Iowa Attorney General Tom Miller is part of a plan announced by the e-cigarette maker JUUL to keep kids from using their devices.
Miller says a group of public health experts will work on a model of how combustible that all e-cigarette companies can use.
“We’ll work with them to try and develop the best practices for a company that sells either cigarettes or e-cigarettes to take the practices that keep the product from kids,” Miller says. E-cigarette sales are banned to anyone under 18. Miller says they want to be sure kids know that e-cigarettes have their own problems.
“The whole idea is that e-cigarettes are addictive like a combustible — and we’re concerned about kids becoming addicted to nicotine,” according to Miller. “It is true that e-cigarettes are dramatically less harmful than combustibles. I think kids know that and they are right about that. But, that’s not a reason to try and e-cigarette.” JUUL is contributing $30 millions to independent research on the issue and Miller says it’s key to have a manufacturer get involved in the effort.
“It’s really important for JUUL to step forward in this way.

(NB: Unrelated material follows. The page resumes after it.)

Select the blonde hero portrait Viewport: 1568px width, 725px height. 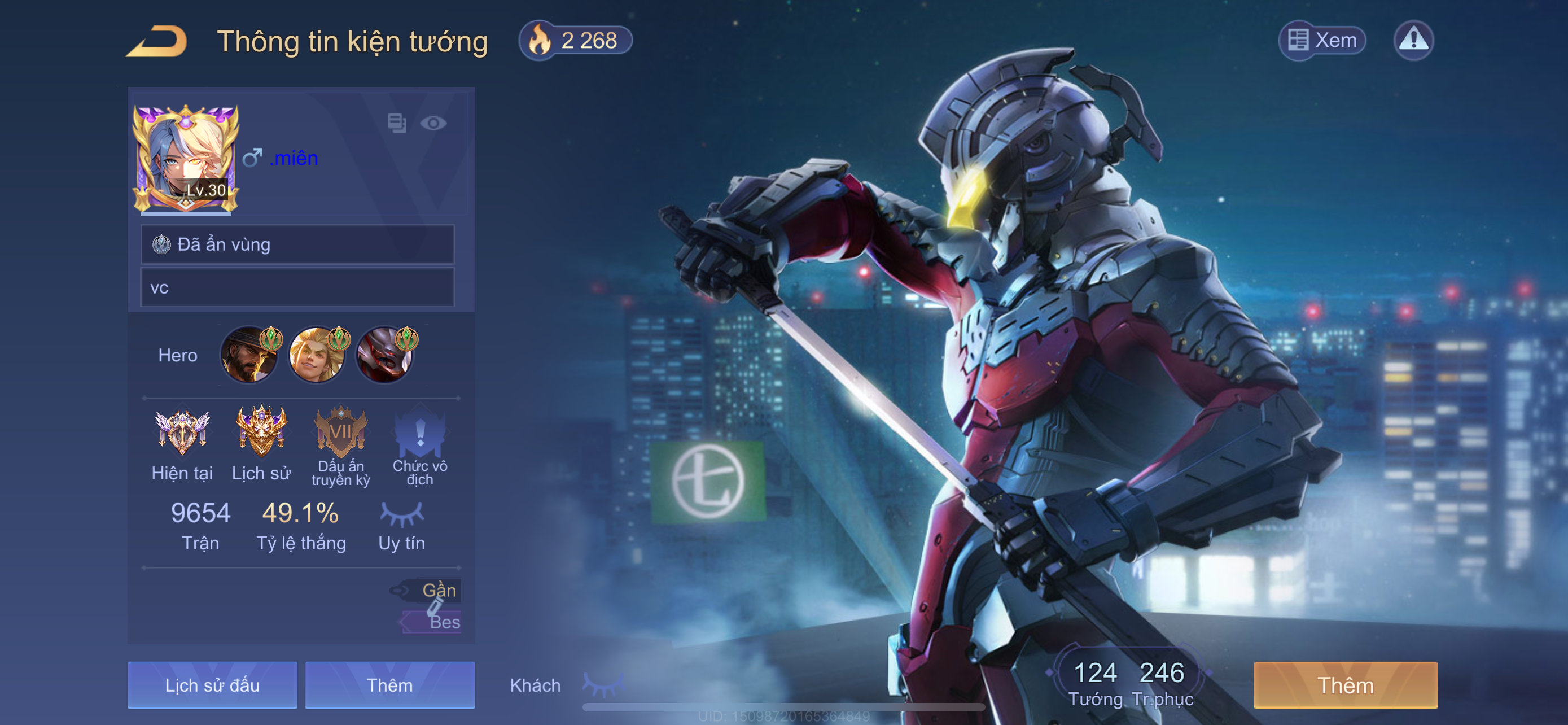tap(317, 356)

We’ve never had an opportunity like this to work with company that’s committed to not selling to kids. That frankly is very successful selling to adults so they don’t have to sell to kids. And are committed and willing to do what’s necessary to work with us to do that,” Miller says. “It’s a unique opportunity that we are really trying to seize.”
The effort to keep kids from not smoking the regular cigarettes has been underway for decades. Miller says the e-cigarette effort is much different. “In the most important category — daily use — we are just light years ahead of where we were on combustibles,” Miller says. Miller says Juul’s work is important in making a difference.

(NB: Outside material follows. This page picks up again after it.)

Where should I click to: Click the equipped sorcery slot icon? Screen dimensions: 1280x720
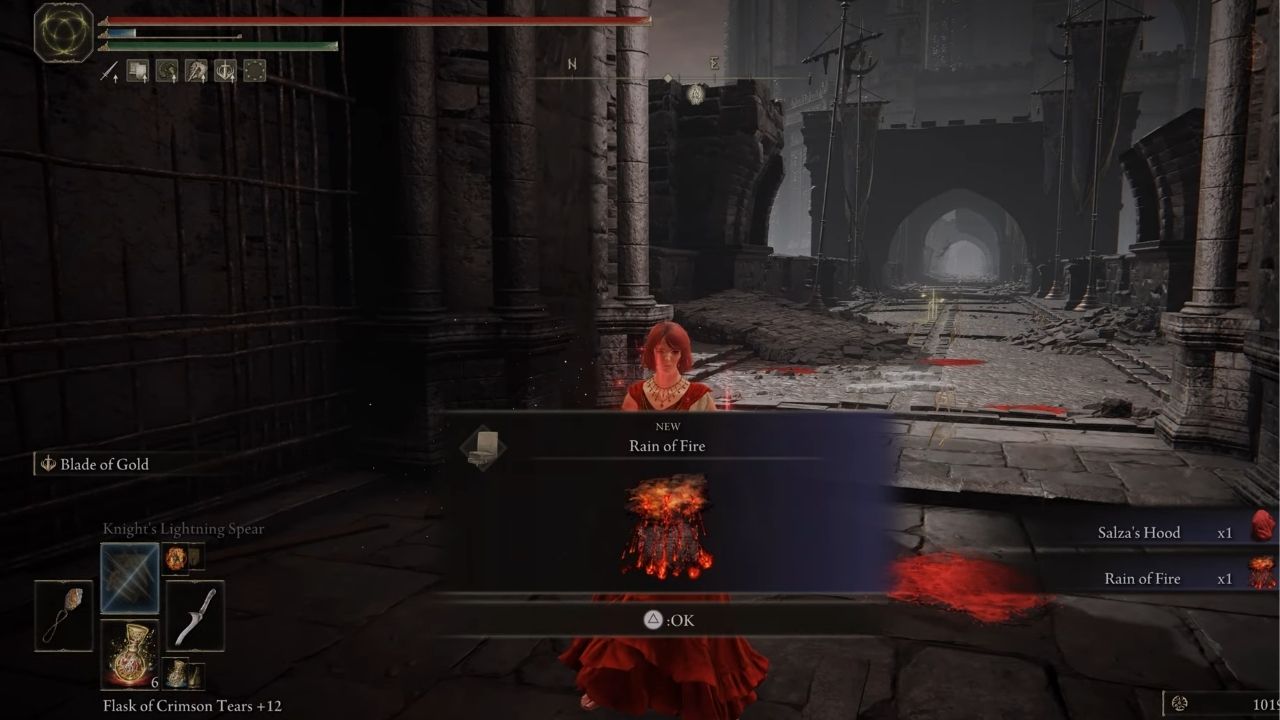pos(130,578)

“JUUL has a great start on this whole issue, they don’t sell to kids that under 21 even though it is legal in most states,” Miller says. “They have a very good verification system when they sell the product to make sure the (buyer) is 21. They monitor social media in terms of sales to kids. And they do some work in terms of their retailers in sales to minors.”
Miller says the most recent numbers available show among 15-to-17-year-olds, only seven percent have ever tried or used JUUL in their lifetimes.